Sunday, November 21, 2010

Five Questions for an Editor: Jeffrey Woodward

Our Five Questions interview this month is with Jeffrey Woodward of Haibun Today.  (For those who haven't heard of the haibun before, it is a writing form that incorporates prose writing with haiku-- sometimes one of each, sometimes more than one of each.)

Let's see what he has to say...

1. There are obviously formal/technical differences between the haiku and the haibun. What would you say are some of the "spiritual" differences, or the differences of effect?

Haiku is remarkably democratic. The literate person who learns its basic principles and techniques has a fair chance of composing passable examples and, in “seventeen syllables or less,” of convincing his contemporaries, occasionally, that he has said more than he, in fact, has. Roland Barthes, in Empire of Signs, offered a lucid explanation for why this is so when he wrote, “While being quite intelligible, the haiku means nothing, and it is by this double condition that it seems open to meaning in a particularly available, serviceable way...”

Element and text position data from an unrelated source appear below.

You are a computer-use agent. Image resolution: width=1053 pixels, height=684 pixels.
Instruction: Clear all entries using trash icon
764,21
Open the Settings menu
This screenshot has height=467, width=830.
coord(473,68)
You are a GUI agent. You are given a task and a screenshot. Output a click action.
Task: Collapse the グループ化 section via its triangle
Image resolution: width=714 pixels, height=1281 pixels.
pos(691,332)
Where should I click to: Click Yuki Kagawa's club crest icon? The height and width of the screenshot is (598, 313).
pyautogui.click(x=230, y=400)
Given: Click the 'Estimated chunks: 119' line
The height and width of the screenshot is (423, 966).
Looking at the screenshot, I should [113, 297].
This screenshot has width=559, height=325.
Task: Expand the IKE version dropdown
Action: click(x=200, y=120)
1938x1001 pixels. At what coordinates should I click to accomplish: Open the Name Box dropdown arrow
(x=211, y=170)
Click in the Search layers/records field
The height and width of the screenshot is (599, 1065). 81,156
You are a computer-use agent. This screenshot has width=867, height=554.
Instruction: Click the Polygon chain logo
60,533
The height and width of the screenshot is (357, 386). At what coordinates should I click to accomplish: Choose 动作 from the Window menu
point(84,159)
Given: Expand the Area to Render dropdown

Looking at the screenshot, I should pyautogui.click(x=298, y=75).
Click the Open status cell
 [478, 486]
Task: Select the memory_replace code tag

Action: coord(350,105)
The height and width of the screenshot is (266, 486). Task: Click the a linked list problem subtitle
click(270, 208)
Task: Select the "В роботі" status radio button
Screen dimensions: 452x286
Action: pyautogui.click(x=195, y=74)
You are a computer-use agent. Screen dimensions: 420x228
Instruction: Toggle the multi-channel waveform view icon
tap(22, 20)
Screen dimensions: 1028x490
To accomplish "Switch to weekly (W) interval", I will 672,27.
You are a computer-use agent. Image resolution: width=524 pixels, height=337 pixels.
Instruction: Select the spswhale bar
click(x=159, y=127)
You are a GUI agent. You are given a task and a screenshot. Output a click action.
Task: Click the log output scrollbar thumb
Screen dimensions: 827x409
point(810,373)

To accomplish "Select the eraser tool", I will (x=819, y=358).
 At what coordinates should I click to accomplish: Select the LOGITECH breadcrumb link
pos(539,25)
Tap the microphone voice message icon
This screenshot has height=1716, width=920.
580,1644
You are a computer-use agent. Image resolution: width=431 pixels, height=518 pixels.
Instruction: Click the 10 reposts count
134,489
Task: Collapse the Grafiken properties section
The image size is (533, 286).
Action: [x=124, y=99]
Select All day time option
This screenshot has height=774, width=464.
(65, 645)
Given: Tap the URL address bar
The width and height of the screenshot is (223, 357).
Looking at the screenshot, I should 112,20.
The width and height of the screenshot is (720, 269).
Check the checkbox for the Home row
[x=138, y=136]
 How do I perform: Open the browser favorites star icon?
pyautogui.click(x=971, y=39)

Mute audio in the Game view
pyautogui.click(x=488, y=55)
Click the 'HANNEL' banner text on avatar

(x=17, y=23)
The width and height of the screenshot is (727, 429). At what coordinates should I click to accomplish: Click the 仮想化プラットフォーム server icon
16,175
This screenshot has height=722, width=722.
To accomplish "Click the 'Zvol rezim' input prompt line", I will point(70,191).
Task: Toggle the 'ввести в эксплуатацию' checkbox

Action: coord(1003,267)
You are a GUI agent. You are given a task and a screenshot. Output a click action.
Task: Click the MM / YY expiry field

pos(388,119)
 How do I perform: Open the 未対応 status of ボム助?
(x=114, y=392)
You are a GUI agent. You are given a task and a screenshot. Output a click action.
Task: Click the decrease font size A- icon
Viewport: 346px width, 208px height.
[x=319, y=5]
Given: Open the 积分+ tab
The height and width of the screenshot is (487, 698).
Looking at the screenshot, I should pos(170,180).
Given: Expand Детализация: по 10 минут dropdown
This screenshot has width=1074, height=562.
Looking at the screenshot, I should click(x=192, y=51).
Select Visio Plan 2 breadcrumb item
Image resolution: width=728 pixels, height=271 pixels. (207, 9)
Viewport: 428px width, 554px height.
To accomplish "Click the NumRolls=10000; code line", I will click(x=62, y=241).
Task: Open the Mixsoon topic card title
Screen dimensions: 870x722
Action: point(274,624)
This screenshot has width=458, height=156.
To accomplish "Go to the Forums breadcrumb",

Haibun cannot mean everything by meaning nothing, as Barthes implied haiku might, and it cannot do so precisely because it invites the many complications that haiku, by its brevity, forbids. The margin for ambiguity shrinks with each added syllable, sentence or paragraph and with each narrative or expository turn that haibun admits. Writers
of even a modest haibun of one or two hundred words are unlikely to convince an intelligent reader of their profundity, therefore, unless what they have written, in fact, is profound. One distinction between haiku and haibun is the degree of difficulty. Haibun must accept and compound risk even as haiku seeks to avoid or minimize the same. Consider haibun as a journey over unexplored terrain, the destination undetermined or unknown.

2. In your 2009 interview with Contemporary Haibun Online, you discuss haiku's "escape" from the orthodox English 5-7-5 structure. How has this benefited haiku and haibun?

This communal shift, if you will, from observation of a syllabic rule to today’s free treatment is a matter for the literary historian of haiku. The characterization of this change as an escape from orthodoxy, on the other hand, belongs to my interviewer and not to me. What the majority of practitioners did yesterday or does today can be only of relative interest from the point-of-view of haiku as literary art. Significant poets have always been in the minority and what they write, whether it accomodates or violates a syllabic norm, inevitably commands the serious reader’s attention.

3. Earlier in the same interview, you joke about your initial experiences with haiku and how you came to know the form as having "consisted of 17 syllables—neither one more nor one less." After the breaking of the orthodox mold, is there a place for counting syllables or morae/on to fit a fixed form?

A strong poet will adopt the form that is most suitable for his current purpose, whether that form is free or fixed. The existence of any form is an invitation to the poet to attempt to master and exploit it. A haiku will be judged strong or weak, in my opinion, not according to whether it has or does not have x-number of syllables but according to the genius of its composer. Counting syllables will continue to have a place in haiku as long as one poet can demonstrate its place by his good practice.

4. Building on the previous question, what is your take on New Formalism?

New Formalism is a convenient handle for literary critics and publicists. One need only remember that Imagism, to cite a well-known example, was broad enough to contain Ezra Pound and Amy Lowell, H.D. and Richard Aldington, in order to remind oneself that little of substance can be learned from the simplifications that are employed in naming and marketing a literary school. New Formalism reinvigorated the flagging debate about poetic form and its place in modern or post-modern poetry that the New Criticism had initiated in the 30s and 40s. Important formalist poets, however, were publishing long before the advent of New Formalism; Stanley Kunitz, Yvor Winters and Howard Nemerov might be cited nor should we forget the examples of Robert Frost or Edwin Arlington Robinson, of Wallace Stevens, Marianne Moore or Hart Crane. No art is without form. It should not be considered a provocation, therefore, to observe that there is little that is new in New Formalism’s advocacy of form.

5. What advice would you have for burgeoning poets who have written some haiku but have yet to try the haibun form? What might motivate them to try it?

Study the best haibun available in print and online. Try, when you happen upon an appropriate and powerful model, to learn the author’s techniques by imitation. When you have learned all that you can through imitation, do otherwise. And what might motivate the burgeoning poet to try haibun? An opportunity to discover the New World-- by traversing the globe itself or by looking closely around his own room.





JEFFREY WOODWARD resides in Detroit, MI. His poems and articles are published in periodicals throughout North America, Europe and Asia. He currently edits Haibun Today and formerly edited Modern Haibun & Tanka Prose. A collection of his poems, In Passing, was published in 2007 and he edited The Tanka Prose Anthology in 2008.